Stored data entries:
——————————

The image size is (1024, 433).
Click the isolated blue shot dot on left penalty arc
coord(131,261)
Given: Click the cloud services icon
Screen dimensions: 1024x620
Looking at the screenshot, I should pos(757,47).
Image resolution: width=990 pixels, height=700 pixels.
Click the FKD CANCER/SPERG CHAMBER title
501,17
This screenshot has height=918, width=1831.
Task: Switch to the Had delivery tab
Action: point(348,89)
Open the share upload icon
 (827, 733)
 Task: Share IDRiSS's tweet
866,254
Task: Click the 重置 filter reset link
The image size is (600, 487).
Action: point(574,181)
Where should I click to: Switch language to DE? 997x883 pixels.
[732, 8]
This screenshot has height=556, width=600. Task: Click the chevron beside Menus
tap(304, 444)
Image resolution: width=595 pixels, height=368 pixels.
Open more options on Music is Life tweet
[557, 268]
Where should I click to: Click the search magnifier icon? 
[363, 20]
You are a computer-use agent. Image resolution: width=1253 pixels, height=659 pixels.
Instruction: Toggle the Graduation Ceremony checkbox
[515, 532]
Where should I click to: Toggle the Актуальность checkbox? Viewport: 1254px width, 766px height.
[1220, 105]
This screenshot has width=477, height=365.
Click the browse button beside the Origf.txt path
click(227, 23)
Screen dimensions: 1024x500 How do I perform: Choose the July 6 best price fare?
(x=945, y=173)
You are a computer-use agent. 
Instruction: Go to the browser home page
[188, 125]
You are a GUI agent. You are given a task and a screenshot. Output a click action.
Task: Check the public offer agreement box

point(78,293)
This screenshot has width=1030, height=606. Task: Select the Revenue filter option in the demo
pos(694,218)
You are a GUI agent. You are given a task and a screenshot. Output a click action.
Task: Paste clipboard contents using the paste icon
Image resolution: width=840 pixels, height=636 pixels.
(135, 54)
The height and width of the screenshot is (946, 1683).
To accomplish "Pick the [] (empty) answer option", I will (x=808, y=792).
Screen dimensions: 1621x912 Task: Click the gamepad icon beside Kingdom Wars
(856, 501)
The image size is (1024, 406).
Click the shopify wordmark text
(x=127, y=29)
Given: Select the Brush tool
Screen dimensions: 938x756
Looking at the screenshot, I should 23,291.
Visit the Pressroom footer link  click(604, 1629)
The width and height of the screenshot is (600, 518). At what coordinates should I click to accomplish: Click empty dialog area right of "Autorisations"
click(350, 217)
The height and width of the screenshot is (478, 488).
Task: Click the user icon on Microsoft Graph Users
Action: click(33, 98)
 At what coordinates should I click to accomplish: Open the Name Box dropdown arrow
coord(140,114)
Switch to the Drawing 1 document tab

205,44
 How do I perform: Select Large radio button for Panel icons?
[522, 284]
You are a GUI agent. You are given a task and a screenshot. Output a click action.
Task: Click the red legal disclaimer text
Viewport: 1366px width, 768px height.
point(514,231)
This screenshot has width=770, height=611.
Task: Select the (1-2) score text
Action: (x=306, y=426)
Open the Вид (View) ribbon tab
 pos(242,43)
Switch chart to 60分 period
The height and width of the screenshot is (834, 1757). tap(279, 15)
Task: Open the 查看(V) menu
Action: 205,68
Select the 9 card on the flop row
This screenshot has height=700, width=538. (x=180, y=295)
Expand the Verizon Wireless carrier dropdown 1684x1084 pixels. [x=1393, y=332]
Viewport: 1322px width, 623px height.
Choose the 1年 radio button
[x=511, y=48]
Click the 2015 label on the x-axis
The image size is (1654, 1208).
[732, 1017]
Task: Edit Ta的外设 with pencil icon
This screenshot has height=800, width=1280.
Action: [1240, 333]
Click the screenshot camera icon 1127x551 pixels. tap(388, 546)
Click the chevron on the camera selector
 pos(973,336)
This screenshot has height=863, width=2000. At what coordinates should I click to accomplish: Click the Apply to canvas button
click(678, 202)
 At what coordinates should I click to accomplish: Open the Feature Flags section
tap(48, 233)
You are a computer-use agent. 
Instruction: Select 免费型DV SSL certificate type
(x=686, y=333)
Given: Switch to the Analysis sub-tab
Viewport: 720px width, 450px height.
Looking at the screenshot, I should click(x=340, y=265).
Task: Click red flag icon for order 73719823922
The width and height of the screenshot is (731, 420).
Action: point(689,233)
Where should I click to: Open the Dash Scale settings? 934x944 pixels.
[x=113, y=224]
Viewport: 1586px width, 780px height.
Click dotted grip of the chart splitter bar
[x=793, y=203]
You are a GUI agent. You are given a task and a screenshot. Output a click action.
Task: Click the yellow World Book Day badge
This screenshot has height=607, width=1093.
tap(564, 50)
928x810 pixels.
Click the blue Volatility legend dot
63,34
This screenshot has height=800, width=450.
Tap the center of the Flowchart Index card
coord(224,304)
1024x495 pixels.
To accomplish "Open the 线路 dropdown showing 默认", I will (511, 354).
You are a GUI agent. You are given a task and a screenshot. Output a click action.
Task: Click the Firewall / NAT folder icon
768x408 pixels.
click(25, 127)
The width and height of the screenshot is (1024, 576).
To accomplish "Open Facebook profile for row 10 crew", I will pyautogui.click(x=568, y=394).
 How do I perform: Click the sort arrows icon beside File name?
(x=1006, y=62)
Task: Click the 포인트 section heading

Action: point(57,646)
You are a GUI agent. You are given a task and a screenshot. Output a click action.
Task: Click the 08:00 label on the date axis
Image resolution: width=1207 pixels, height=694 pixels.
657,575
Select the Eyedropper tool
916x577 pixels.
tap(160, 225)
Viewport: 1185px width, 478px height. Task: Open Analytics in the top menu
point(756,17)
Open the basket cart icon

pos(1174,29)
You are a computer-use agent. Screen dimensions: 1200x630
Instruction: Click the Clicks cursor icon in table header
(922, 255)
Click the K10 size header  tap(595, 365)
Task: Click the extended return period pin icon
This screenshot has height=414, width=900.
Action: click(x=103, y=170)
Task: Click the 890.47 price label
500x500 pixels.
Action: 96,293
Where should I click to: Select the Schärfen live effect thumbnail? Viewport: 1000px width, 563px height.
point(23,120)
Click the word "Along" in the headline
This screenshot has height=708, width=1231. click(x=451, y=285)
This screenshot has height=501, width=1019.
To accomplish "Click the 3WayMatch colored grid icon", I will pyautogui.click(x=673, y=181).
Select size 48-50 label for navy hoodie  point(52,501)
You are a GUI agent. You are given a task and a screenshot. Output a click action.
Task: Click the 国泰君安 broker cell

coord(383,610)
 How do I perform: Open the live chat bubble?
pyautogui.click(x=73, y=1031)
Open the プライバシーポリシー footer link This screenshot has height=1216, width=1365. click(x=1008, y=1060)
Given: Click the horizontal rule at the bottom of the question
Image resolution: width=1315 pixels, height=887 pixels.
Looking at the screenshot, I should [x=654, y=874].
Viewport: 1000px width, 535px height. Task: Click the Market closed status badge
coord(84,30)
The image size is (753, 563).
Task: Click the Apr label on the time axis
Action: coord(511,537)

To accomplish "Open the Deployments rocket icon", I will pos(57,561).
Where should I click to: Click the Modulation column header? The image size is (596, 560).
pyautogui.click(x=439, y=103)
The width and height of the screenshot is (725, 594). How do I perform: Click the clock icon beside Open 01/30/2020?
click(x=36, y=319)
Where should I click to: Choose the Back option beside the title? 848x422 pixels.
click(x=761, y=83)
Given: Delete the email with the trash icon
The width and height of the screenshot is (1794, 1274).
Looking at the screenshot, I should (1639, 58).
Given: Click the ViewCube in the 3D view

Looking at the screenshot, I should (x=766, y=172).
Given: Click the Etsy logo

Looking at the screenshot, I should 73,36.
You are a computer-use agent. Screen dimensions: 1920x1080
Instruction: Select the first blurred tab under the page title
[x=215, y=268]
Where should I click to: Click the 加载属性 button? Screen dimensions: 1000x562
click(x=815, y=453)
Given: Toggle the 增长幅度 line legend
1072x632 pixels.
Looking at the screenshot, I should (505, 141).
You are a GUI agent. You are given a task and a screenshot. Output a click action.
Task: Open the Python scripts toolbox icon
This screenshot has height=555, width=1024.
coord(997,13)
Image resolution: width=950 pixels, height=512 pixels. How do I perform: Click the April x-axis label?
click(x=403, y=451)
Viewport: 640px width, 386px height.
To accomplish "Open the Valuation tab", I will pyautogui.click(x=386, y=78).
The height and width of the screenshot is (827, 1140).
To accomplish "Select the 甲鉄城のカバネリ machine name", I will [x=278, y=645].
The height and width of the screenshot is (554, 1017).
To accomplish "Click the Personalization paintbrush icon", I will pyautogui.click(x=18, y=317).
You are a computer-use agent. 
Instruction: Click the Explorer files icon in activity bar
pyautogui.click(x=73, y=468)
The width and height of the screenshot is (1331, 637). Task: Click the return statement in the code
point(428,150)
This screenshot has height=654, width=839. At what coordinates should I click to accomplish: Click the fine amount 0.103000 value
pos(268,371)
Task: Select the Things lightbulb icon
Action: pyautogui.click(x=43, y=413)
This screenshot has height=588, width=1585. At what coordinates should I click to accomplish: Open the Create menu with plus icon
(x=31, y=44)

——————————

_What is expected_
Write out word for word only the lines from the start of the entries down to the line with "Image resolution: width=990", please, including both ends.

_Exercise output_
The image size is (1024, 433).
Click the isolated blue shot dot on left penalty arc
coord(131,261)
Given: Click the cloud services icon
Screen dimensions: 1024x620
Looking at the screenshot, I should pos(757,47).
Image resolution: width=990 pixels, height=700 pixels.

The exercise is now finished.